We demonstrate that a new, stable, artificial TATA (T - thymine, A - adenine) box is recognized by amino acids recognizing the natural TATA box. Here, the former mimicked, as a minimal motif, oligodeoxyribonucleotide interactions with amino acids of proteins involved in repairing of damaged dsDNA. By electropolymerization, we molecularly imprinted non-labeled 5'-TATAAA-3' via Watson-Crick nucleobase pairing, thus synthesizing, in a one-step procedure, the hexakis[bis(2,2'-bithien-5-yl)] TTTATA and simultaneously hybridizing it with the 5'-TATAAA-3' template. That is, a stable dsDNA analog having a controlled sequence of nucleobases was formed in the molecularly imprinted polymer (MIP). The 5'-TATAAA-3' was by the X-ray photoelectron spectroscopy (XPS) depth profiling found to be homogeneously distributed both in the bulk of the MIP film and on its surface. The 5'-TATAAA-3' concentration in the 2.8(±0.2)-nm relative surface area, ~140-nm thick MIP film was 2.1 mM. The MIP served as a matrix of an artificial TATA box with the TATAAA-promoter sequence. We comprehensively characterized this artificial DNA hybrid by the polarization-modulation infrared reflection-absorption spectroscopy (PM-IRRAS) and X-ray photoelectron spectroscopy (XPS). Further, we examined interactions of DNA repairing TATA binding protein (TBP) amino acids with the artificial TATA box prepared. That is, molecules of l-phenylalanine aromatic amino acid were presumably engaged in stacking interactions with nucleobase steps of this artificial TATA box. The nitrogen-to‑phosphorus atomic % ratio on the surface of the MIP-(5'-TATAAA-3') film increased by ~1.6 times after film immersing in the l-glutamic acid solution, as determined using the XPS depth profiling. Furthermore, l-lysine and l-serine preferentially interacted with the phosphate moiety of 5'-TATAAA-3'. We monitored amino acids interactions with the artificial TATA box using real-time piezoelectric microgravimetry at a quartz crystal microbalance (QCM) and surface plasmon resonance (SPR) spectroscopy under flow injection analysis (FIA) conditions.
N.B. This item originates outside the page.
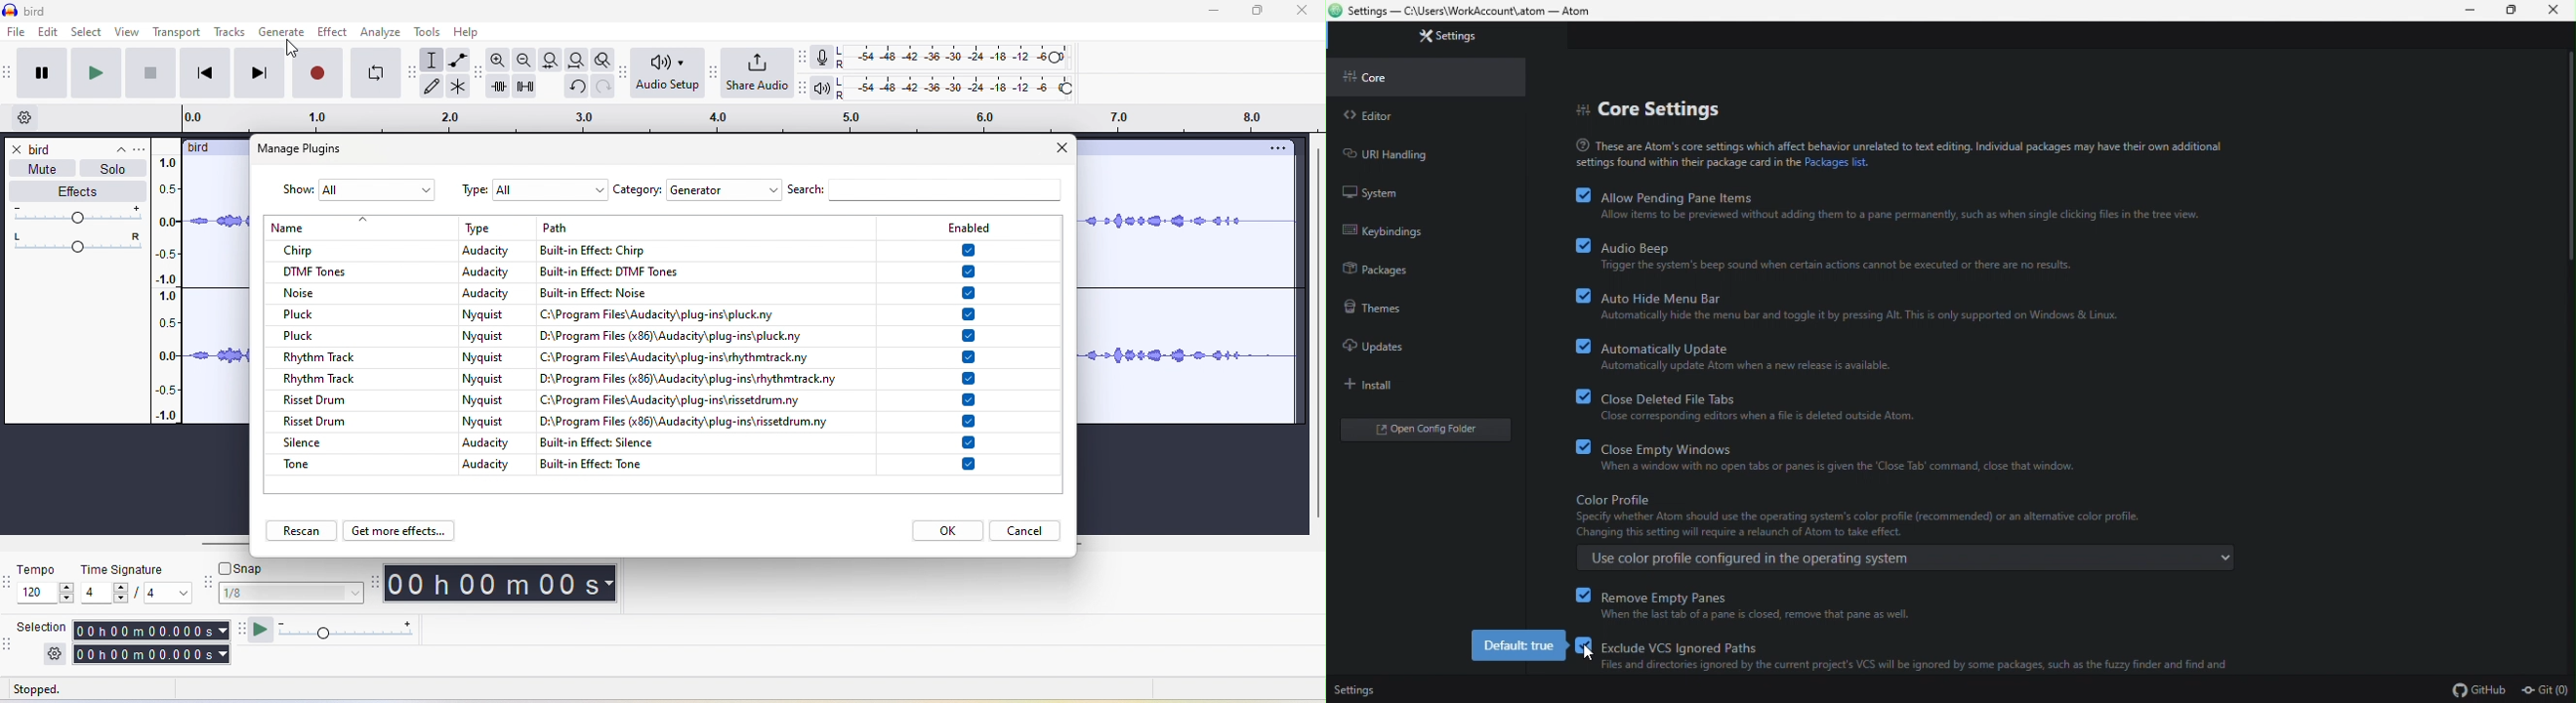 Image resolution: width=2576 pixels, height=728 pixels. Describe the element at coordinates (664, 77) in the screenshot. I see `audio setup ` at that location.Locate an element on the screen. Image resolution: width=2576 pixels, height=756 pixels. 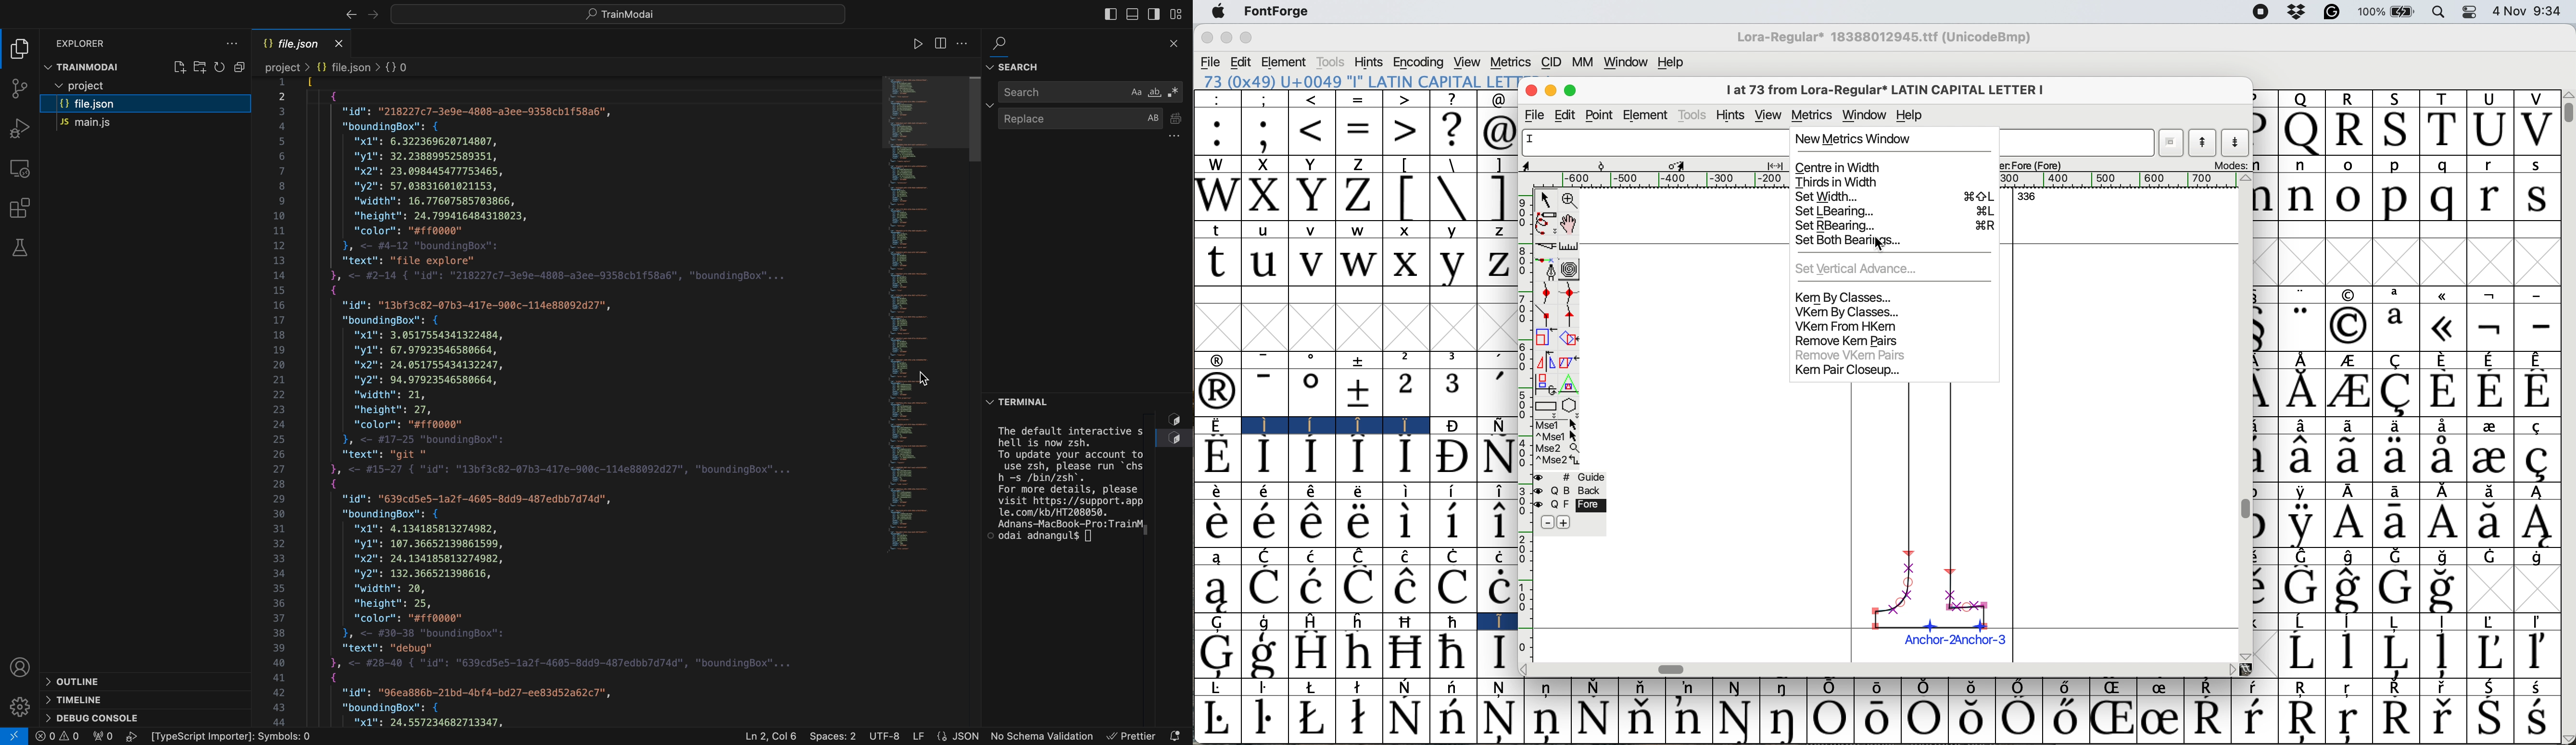
Symbol is located at coordinates (1359, 686).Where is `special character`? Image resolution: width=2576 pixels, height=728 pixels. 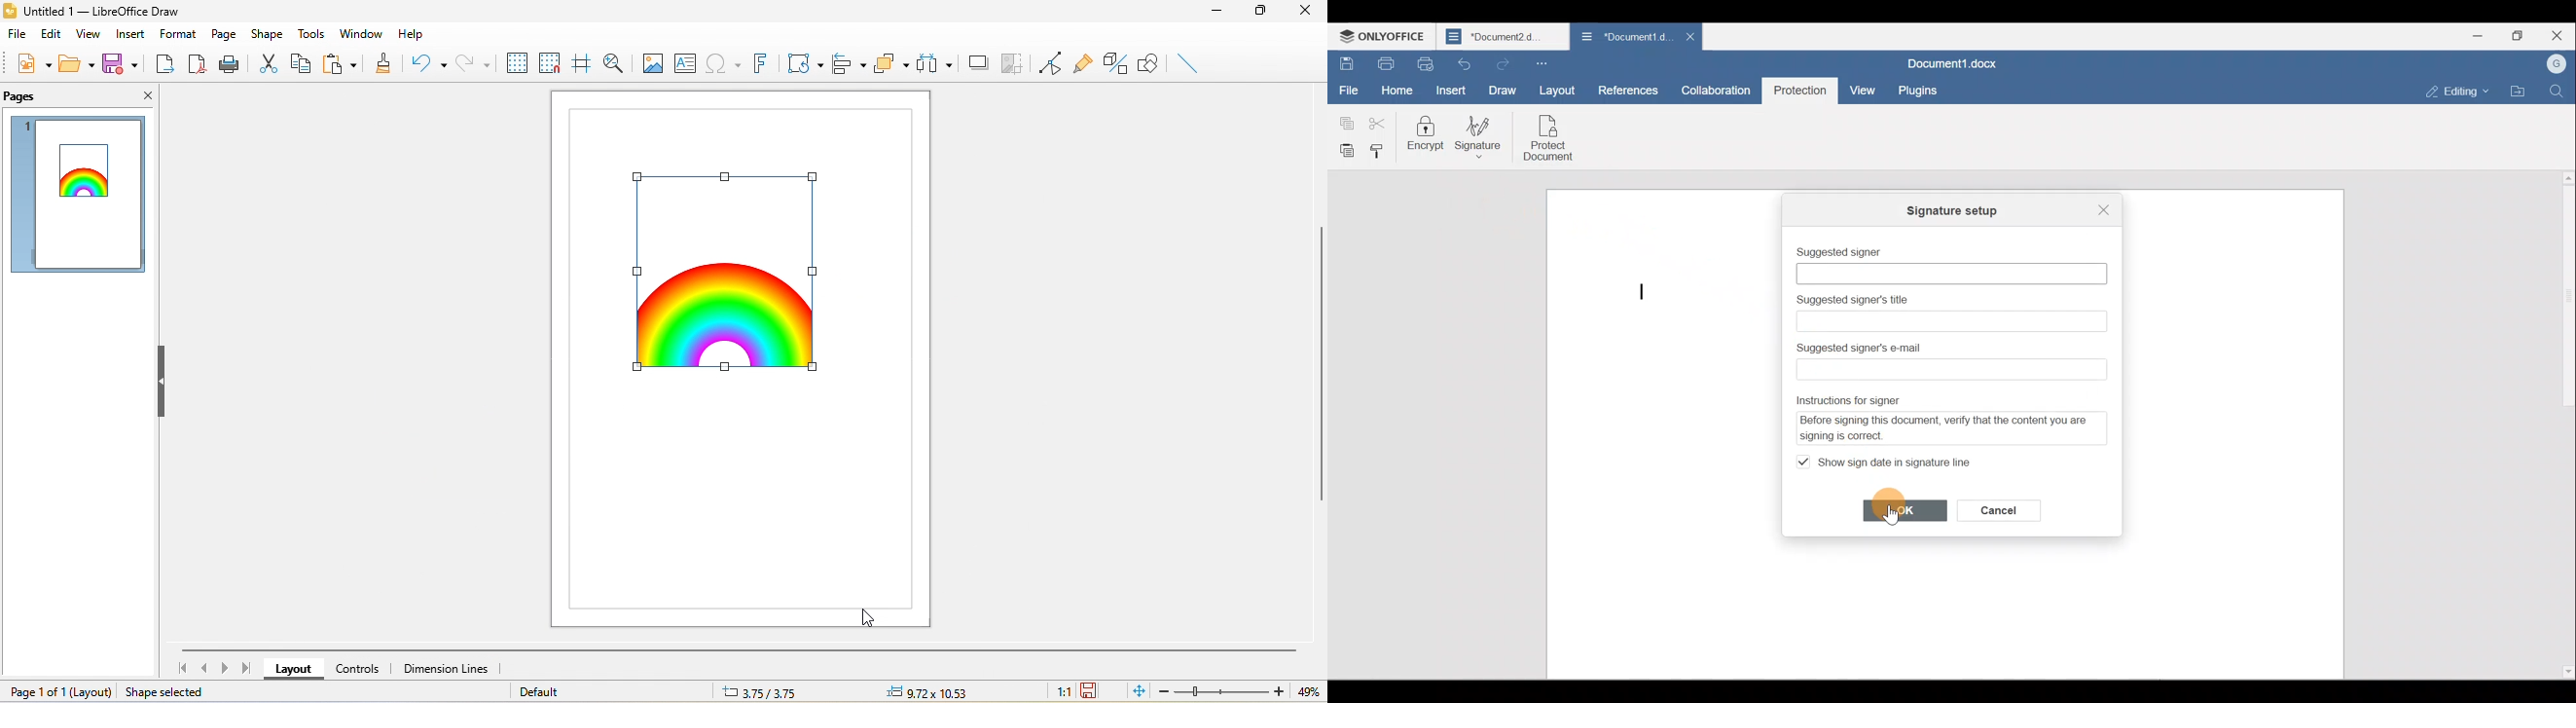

我们证明了一个新的、稳定的人工 TATA(T-胸腺嘧啶,A-腺嘌呤)框被识别天然 TATA 框的氨基酸所识别。在这里,前者作为一个最小的模体模拟了与参与修复双链 DNA 损伤的蛋白质的氨基酸的寡脱氧核苷酸相互作用。通过电聚合,我们通过 Watson-Crick 核碱基配对非标记地分子印迹 5'-TATAAA-3',从而一步法合成六(双(2,2'-并噻吩-5-基))TTTATA,并同时与 5'-TATAAA-3'模板杂交。也就是说,在分子印迹聚合物(MIP)中形成了具有受控碱基序列的稳定双链 DNA 类似物。通过 X 射线光电子能谱(XPS)深度剖析发现,5'-TATAAA-3'在 MIP 膜的本体和表面上均匀分布。在 2.8(±0.2)nm 的相对表面积、约 140nm 厚的 MIP 膜中,5'-TATAAA-3'的浓度为 2.1mM。MIP 用作具有 TATAAA 启动子序列的人工 TATA 框的基质。我们通过偏振调制红外反射吸收光谱(PM-IRRAS)和 X 射线光电子能谱(XPS)全面表征了这种人工 DNA 杂交体。此外,我们还研究了 DNA 修复 TATA 结合蛋白(TBP)氨基酸与制备的人工 TATA 框的相互作用。也就是说,l-苯丙氨酸芳香族氨基酸的分子可能与这个人工 TATA 框的碱基步进行堆积相互作用。使用 XPS 深度剖析法测定,MIP-(5'-TATAAA-3')膜在浸入 l-谷氨酸溶液后,表面的氮到磷原子百分比增加了约 1.6 倍。此外,l-赖氨酸和 l-丝氨酸优先与 5'-TATAAA-3'的磷酸部分相互作用。我们使用石英晶体微天平(QCM)的实时压电微重力法和流动注射分析(FIA)条件下的表面等离子体共振(SPR)光谱法监测氨基酸与人工 TATA 框的相互作用。